Online experiment is coordinated with senior-data-scientist with MDE, guardrails, and A/A first.
Antipatterns
Training on data the production system did not generate. Counterfactual labels, leaked future features, or synthetic queries. The offline number becomes a mirage.
Single relevance metric only. No diversity, no business objective, no fairness floor. Produces filter bubbles and tail starvation.
No exploration. The system is locked into past beliefs. Cold start fails silently and tail items never surface.
Offline win without online validation. NDCG up by 5%, online metric flat. The offline gain did not transfer; treat it as a hypothesis, not a ship signal.
Ignoring position bias. The model learns position as the dominant feature. Predictions are about where an item was shown, not whether the user liked it.
No slicing by user cohort or item type. Regressions on new users, tail items, or minority locales are invisible until they become incidents.
One stage ranking. A single model over millions of items is either too slow or too shallow. Two stages exist because one stage cannot win on both recall and precision.
Cold start handled by the main ranker. New items get zero history features and rank at the floor. The catalog quietly stops growing.
Retraining on yesterday's data forever with no exploration. Drift compounds, the action space narrows, the system becomes a popularity ranker with extra steps.
Off policy evaluation without propensities. IPS without logged propensities is fiction. Either log propensities or run an exploration holdout.
Multi objective weights set by intuition and frozen. Weights are policy and need a tuning loop and a review cadence.
Aggregate CTR as the only health metric. A 1% lift in aggregate can hide a 15% drop on new users.
Handoffs
For the underlying training pipeline, feature contracts, reproducibility, model engineering rigor, hand to senior-ml-engineer.

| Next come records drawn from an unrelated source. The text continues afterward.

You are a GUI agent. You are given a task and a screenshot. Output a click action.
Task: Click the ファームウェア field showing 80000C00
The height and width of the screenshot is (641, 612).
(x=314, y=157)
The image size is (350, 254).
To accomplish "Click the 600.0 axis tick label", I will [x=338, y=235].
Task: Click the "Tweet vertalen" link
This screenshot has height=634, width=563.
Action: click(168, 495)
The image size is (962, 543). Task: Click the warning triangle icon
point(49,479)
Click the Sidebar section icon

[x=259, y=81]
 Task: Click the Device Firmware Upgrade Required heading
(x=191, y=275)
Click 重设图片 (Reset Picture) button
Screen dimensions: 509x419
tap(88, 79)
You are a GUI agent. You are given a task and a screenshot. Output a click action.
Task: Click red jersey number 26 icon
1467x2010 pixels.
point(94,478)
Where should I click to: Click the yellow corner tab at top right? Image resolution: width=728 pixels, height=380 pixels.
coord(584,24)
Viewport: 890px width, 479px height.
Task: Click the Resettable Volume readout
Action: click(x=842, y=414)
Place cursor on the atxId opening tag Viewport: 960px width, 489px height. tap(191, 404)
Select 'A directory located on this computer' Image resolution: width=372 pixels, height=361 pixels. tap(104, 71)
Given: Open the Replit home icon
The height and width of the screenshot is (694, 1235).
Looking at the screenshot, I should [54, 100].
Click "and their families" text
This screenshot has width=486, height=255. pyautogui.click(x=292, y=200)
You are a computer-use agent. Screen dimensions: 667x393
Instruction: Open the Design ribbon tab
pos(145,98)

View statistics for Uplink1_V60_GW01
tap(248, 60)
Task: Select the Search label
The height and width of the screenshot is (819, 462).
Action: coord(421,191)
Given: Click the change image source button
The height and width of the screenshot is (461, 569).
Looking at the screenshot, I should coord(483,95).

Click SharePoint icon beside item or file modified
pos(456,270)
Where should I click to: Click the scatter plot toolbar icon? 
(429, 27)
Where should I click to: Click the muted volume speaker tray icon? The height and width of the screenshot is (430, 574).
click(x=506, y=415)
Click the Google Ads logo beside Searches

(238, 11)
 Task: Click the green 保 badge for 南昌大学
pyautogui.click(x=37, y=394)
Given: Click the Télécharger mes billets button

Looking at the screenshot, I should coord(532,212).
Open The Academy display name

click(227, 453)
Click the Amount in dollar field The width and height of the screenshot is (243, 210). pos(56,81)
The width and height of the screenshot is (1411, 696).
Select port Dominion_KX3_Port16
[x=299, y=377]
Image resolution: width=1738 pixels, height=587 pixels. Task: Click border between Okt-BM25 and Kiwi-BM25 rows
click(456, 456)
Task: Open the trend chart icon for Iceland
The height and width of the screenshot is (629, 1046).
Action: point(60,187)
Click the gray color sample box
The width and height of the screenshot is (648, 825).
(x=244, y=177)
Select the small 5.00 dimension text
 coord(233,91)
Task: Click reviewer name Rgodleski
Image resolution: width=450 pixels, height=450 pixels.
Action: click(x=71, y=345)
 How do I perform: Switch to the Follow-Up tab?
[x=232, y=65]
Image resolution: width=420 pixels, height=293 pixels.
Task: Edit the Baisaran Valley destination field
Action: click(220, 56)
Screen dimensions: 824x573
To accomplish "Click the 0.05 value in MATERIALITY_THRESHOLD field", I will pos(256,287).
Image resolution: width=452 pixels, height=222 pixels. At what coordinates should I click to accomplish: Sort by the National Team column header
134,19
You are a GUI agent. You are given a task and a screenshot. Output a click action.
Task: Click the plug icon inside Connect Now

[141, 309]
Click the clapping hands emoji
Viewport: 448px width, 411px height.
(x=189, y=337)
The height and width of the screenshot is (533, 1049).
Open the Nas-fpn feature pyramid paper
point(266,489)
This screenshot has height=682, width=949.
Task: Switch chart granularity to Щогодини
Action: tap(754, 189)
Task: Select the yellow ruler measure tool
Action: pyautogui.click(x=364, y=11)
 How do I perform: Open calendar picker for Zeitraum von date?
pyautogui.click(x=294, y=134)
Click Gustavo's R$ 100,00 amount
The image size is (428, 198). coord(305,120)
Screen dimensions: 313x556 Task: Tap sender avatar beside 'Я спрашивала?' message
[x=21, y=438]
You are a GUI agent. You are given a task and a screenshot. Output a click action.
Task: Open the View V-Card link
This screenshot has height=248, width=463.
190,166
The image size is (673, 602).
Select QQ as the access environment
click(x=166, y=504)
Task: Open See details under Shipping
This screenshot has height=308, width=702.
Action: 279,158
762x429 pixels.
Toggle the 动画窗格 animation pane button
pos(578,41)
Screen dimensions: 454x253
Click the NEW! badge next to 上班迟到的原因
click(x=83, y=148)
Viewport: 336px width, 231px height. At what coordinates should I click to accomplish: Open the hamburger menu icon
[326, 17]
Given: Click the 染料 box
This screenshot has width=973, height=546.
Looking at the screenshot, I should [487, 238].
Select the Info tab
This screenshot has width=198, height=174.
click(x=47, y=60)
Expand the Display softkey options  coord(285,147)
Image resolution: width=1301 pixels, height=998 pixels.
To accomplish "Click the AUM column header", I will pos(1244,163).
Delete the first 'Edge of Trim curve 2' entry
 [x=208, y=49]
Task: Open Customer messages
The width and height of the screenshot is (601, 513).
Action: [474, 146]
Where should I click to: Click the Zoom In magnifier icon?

For online experiment design, MDE, power, off policy estimator statistical correctness, hand to senior-data-scientist.
For offline eval rigor as a general capability across the org, hand to senior-eval-engineer.
For serving platform, model registry, drift monitoring platform, hand to senior-mlops-engineer.
For upstream feature and label pipelines, event taxonomy, hand to senior-data-engineer.
For ecommerce specific recommender constraints (inventory, pricing, promotions, sellers), partner with ecommerce-engineer.
For content recommender constraints (catalog freshness, watch time, creator economy), partner with media-streaming-engineer.
For serving latency budgets at top of feed and hot path profiling, hand to senior-performance-engineer.
For application integration and product surfaces consuming the slate, hand to senior-backend-engineer.
Quick reference
Question
Answer
What does this skill produce?
Two stage pipeline designs, two tower training configs, LTR specs, multi objective policies, off policy eval reports, exploration policies, cold start playbooks, slice monitoring dashboards.
What does it not do?
General model training pipelines, online experiment statistical rigor, serving platform operations, upstream pipelines.
Default architecture
Two stage: two tower candidate generation, LTR ranker, MMR plus business rules post processor.
Default objective
Linear weighted multi objective with relevance, engagement, retention, business value, plus diversity post processor.
Default exploration
Epsilon greedy at 3% with propensity logging, Thompson sampling for cold items.
Default offline estimator
Self normalized IPS with doubly robust as sensitivity, propensity clipping documented.
First check before trusting a win
Slice metrics, off policy eval with confidence interval, A/A on the experiment platform.